A ciência confirma: cerveja serve como lubrificante social

Uma equipe de pesquisadores na Suíça confirmou aquilo que muita gente já desconfiava: beber um copo de cerveja pode deixar as pessoas mais sociáveis.

O estudo, levado a cabo por pesquisadores da Universidade da Basileia, na Suíça, contou com a participação de 60 voluntários, segundo a BBC.

Homens e mulheres em igual número tiveram de beber cerveja com e sem álcool e, em seguida, foram submetidos a uma série de testes, entre os quais reconhecer rostos, nível de empatia e excitação sexual.

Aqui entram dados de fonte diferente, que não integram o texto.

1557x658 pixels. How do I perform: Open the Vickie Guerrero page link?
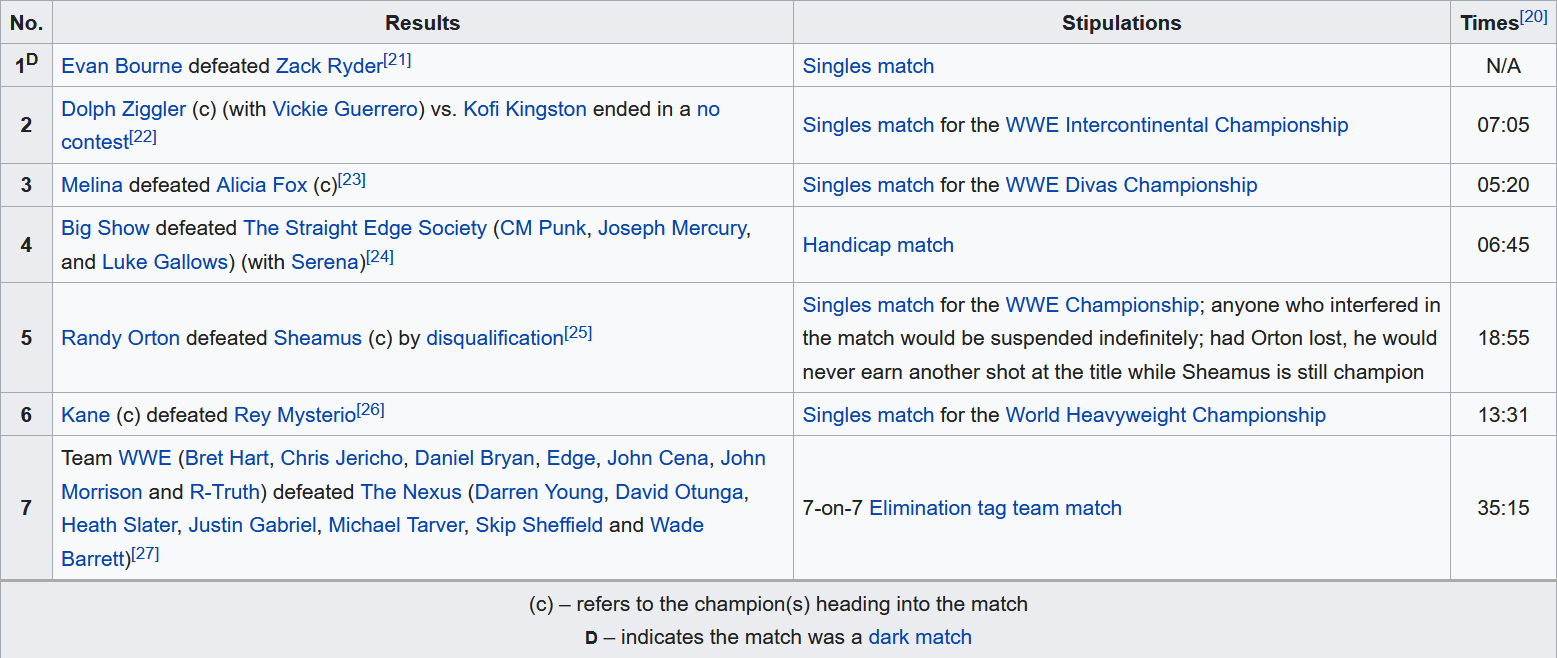(x=345, y=109)
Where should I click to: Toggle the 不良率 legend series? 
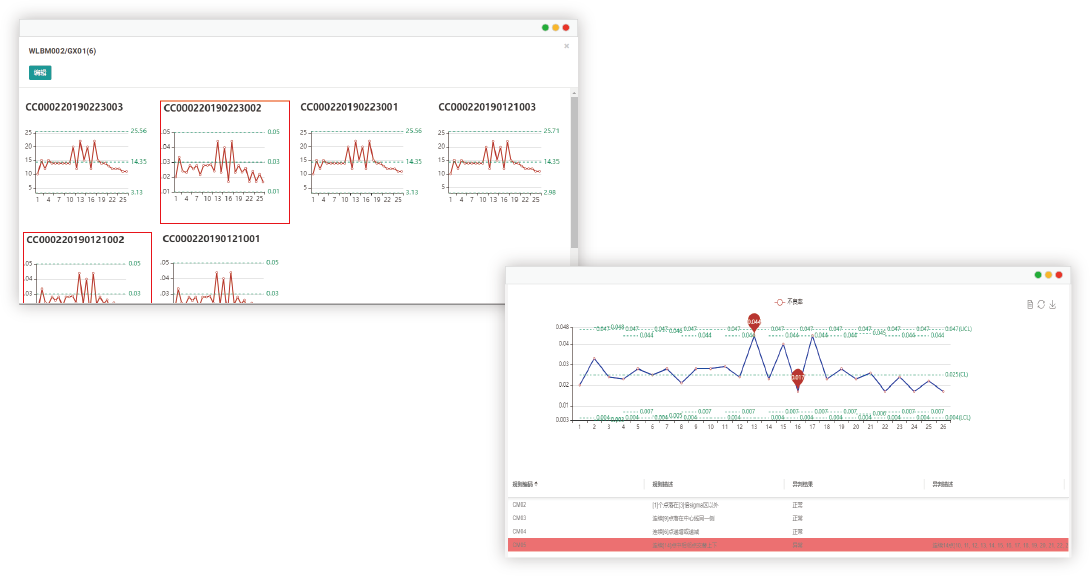point(789,300)
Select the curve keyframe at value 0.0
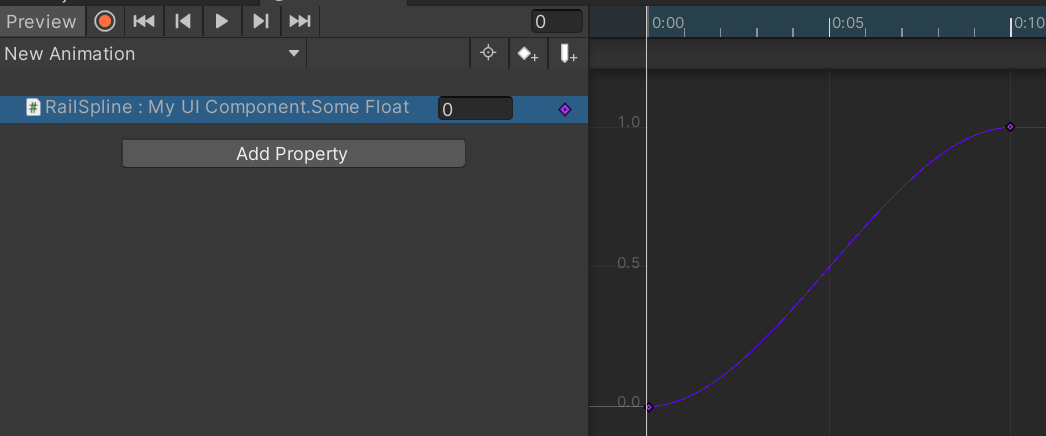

Os resultados da pesquisa foram óbvios, isto é, comprovaram aquilo que quase todo o mundo sabe: as pessoas que beberam a cerveja com álcool demonstraram mais vontade de estar na companhia de outras pessoas, num ambiente animado e com muita conversa.

Além disso, os voluntários reconheceram mais facilmente caras alegres quando tinham bebido cerveja com álcool.

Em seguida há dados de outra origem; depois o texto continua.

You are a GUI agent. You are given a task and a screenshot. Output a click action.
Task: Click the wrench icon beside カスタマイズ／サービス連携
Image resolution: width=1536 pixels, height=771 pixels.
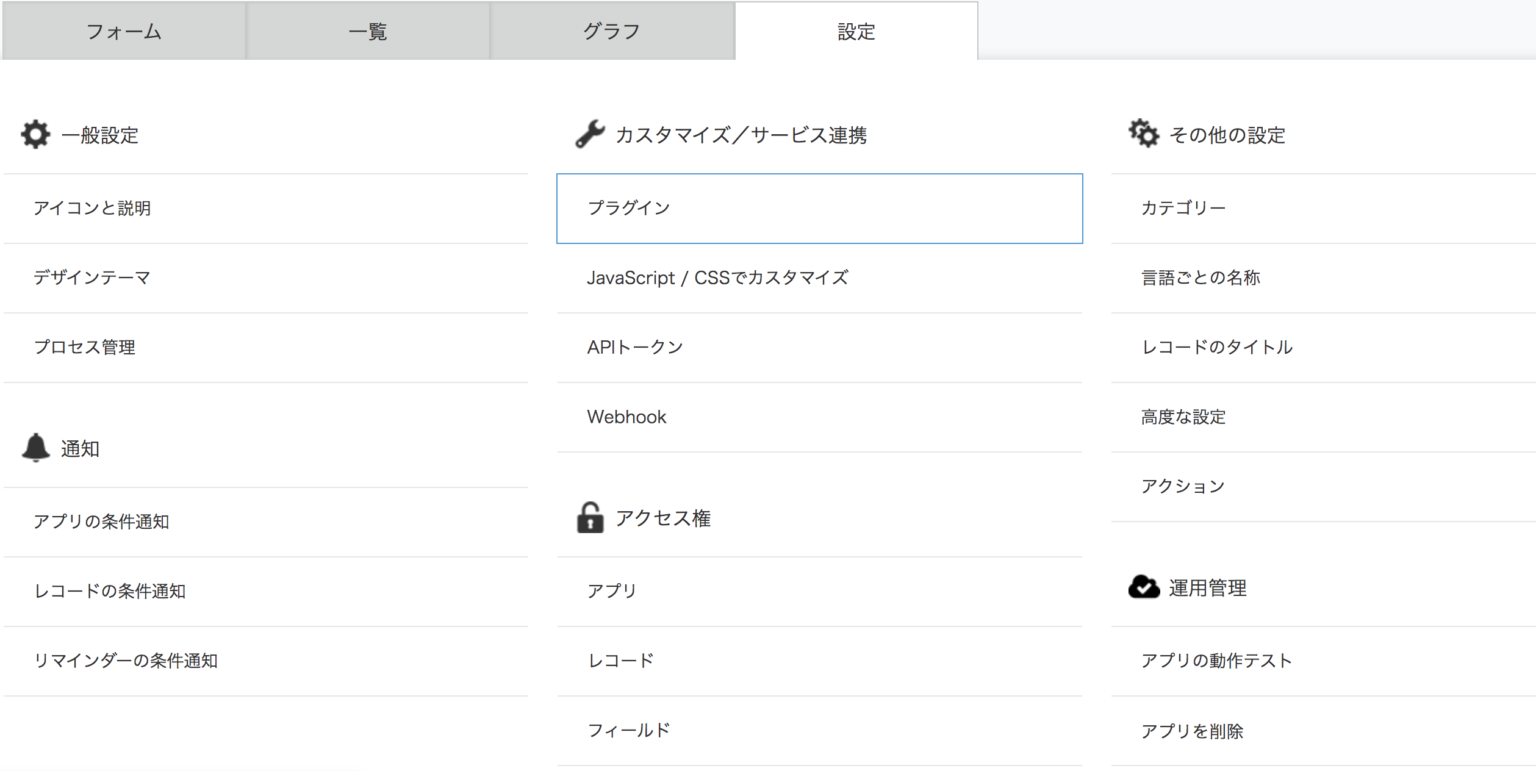pyautogui.click(x=590, y=135)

De acordo com a BBC, a diferença foi mais perceptível entre os voluntários do sexo feminino e aqueles que, no início, eram mais inibidos.

O estudo verificou ainda que a cerveja fez com que os voluntários tivessem menos pudor em ver imagens de conteúdo sexual explícito, mas sem alterar, porém, o nível de excitação.

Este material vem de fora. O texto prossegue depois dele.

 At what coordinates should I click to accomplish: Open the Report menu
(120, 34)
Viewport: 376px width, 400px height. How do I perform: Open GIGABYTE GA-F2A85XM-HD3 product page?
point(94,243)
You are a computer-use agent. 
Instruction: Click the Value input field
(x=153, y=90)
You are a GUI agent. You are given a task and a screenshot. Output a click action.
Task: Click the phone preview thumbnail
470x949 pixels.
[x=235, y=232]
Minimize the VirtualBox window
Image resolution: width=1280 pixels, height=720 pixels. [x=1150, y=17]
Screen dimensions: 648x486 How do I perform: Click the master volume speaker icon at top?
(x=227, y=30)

Para o responsável pelo estudo, Matthias Liechti, este estudo vem preencher uma lacuna nesta área de conhecimento.

“Embora muita gente beba cerveja e conheça seus efeitos por experiência própria, surpreendentemente existem poucos dados científicos sobre os efeitos do álcool no processamento das informações emocionais e sociais”, afirmou o pesquisador.

A pesquisa foi publicada na Psychopharmacology e apresentada na Conferência do Congresso Europeu de Neuropsicofarmacologia, em Viena.

Na opinião do ex-diretor do comitê científico desta conferência, Wim van den Brink, o estudo vem confirmar o fato do álcool ser “um lubrificante das relações sociais” e que “o uso moderado do álcool deixa a maioria das pessoas mais felizes, mais sociáveis e menos inibidas quando se trata de sexo”.

Quanto à discrepância observada entre homens e mulheres, o acadêmico diz que pode ser explicada “por diferenças na concentração de álcool no sangue” entre os dois sexos, “diferenças ao nível da tolerância adquirida ao longo do tempo ou por fatores socioculturais”.